Payment by results, patient choice, the cost of private finance initiatives and the expanding role of the private sector - foundation trusts are not short of challenges.
And with the decline in traditional income sources, they will be looking to exercise new investment and borrowing powers, and find new income streams. For some, the flexing of entrepreneurial muscles will not sit easily sit with the primary function of providing high-quality healthcare.
Opportunities exist, for example, in terms of joint ventures with the private sector, exploitation of specialist or surplus resources or intellectual property, franchising services, setting up separate trading arms or acquiring new businesses. There are, of course, restrictions, most notably the private patient cap which some have been looking at ways of legitimately circumventing, but there are no easy solutions.
Subject to the prudential borrowing code, trusts can borrow from the foundation trust financing facility and the private sector. Some trusts are looking at this as an alternative to PFI, although the uncertainties created by payment by results will place even greater emphasis on being able to demonstrate fitness to borrow.
For larger investments, foundation trusts will have to satisfy Monitor that they have carried out appropriate due diligence and risk assessment for investment decisions.
Clarity over the application of the insolvency regime via secondary legislation to foundation trusts should be helpful. After a very long wait, this is promised this year.
Monitor and the NHS chief executive have both indicated that weaker trusts - those struggling to make the 2008 deadline for being fit to apply for foundation status - will be absorbed by stronger foundation trusts through merger or acquisition.
However Monitor will not readily allow a foundation trust to merge with a failing trust unless it is satisfied that the merger would work. The key point of Monitor's guide for merger applicants is that such mergers require both applicant bodies to dissolve and their collective 'businesses' to transfer into a brand new foundation trust.

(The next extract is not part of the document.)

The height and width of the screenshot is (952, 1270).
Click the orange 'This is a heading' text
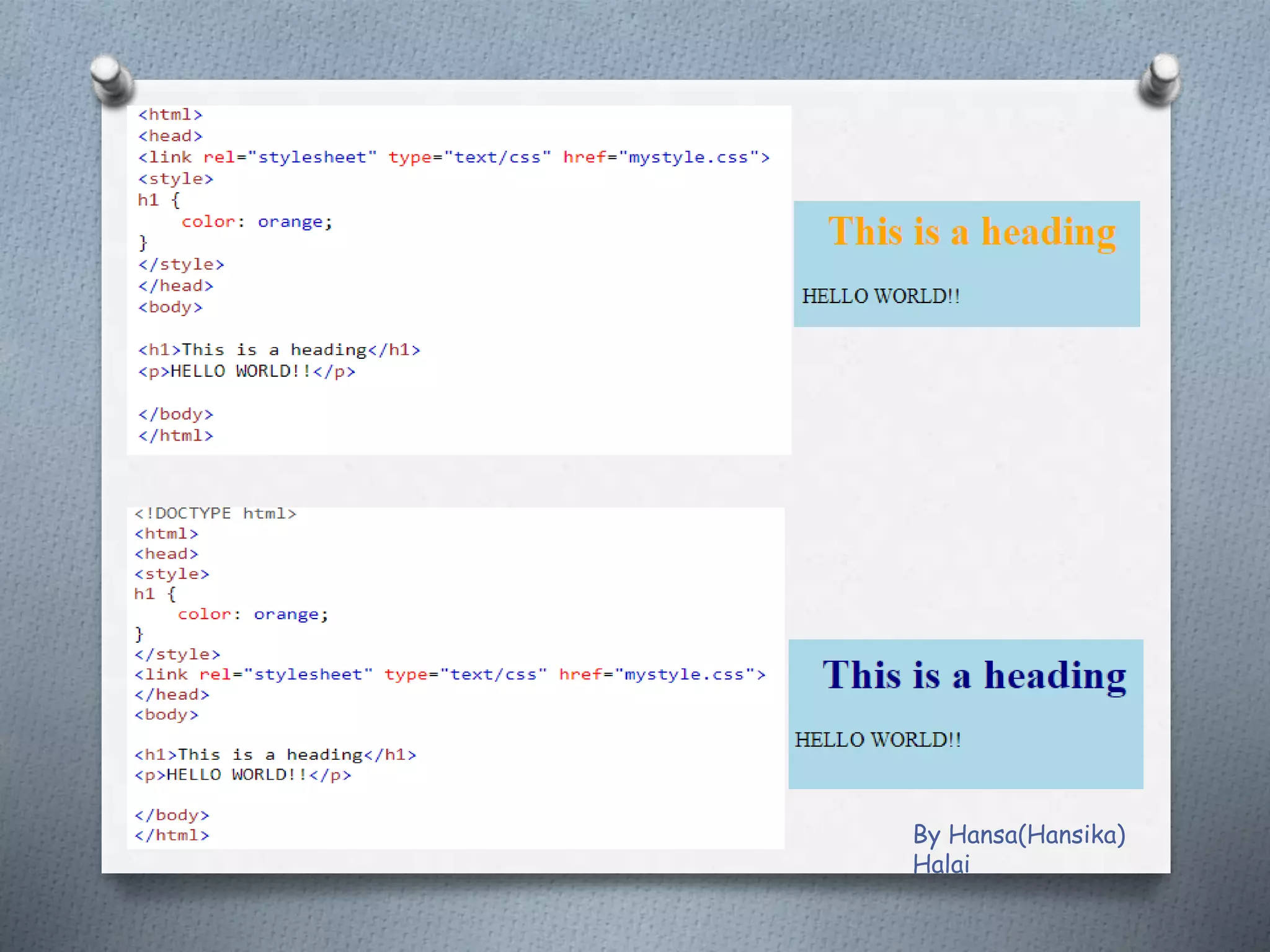972,232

Something old, something new
The requirements in the guide are, if anything, more onerous than for the original foundation application. And the guide says the new board should be made up from both applicant boards, with some external appointments. This is hardly likely to be an attractive route for a strong foundation trust contemplating a takeover, and Monitor is not enthusiastic about it as a solution for failing trusts.

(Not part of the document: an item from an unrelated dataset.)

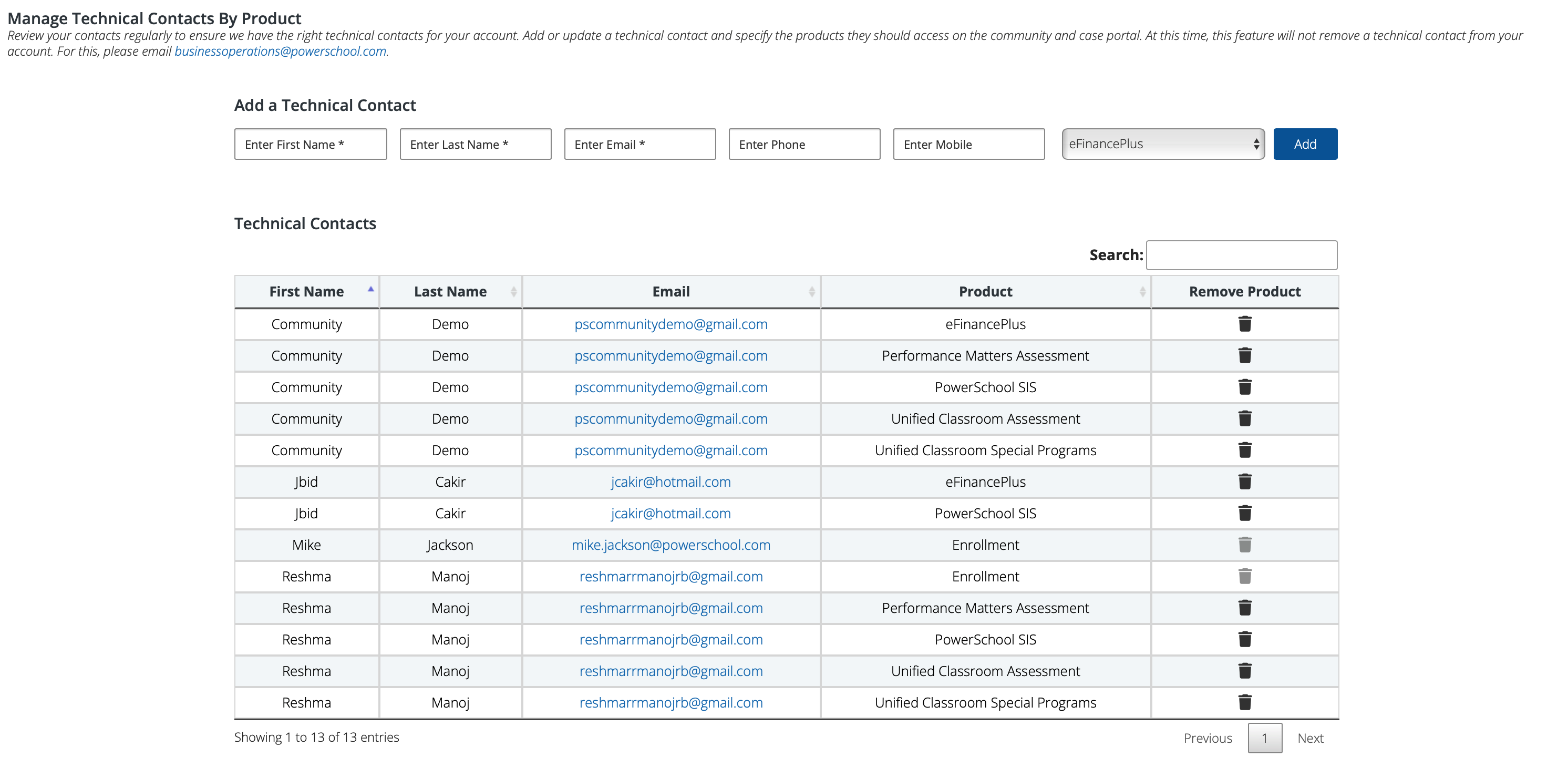Viewport: 1568px width, 778px height.
Task: Open businessoperations@powerschool.com email link
Action: 280,51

The alternative is acquisition. Monitor has made it clear that this should be treated in many respects like a stock market acquisition. The proposed acquisition of Good Hope Hospital trust by Heart of England foundation trust, currently out to public consultation, is likely to be a template for future transactions. The acquirers will have to satisfy Monitor that they have followed investment guidance. The emphasis is on managing risk and due diligence, and there is understandable sensitivity about handling debt.
For foundation trusts, finding and converting opportunities into additional sources of income will require careful risk management. And those who do not have this risk becoming takeover targets themselves.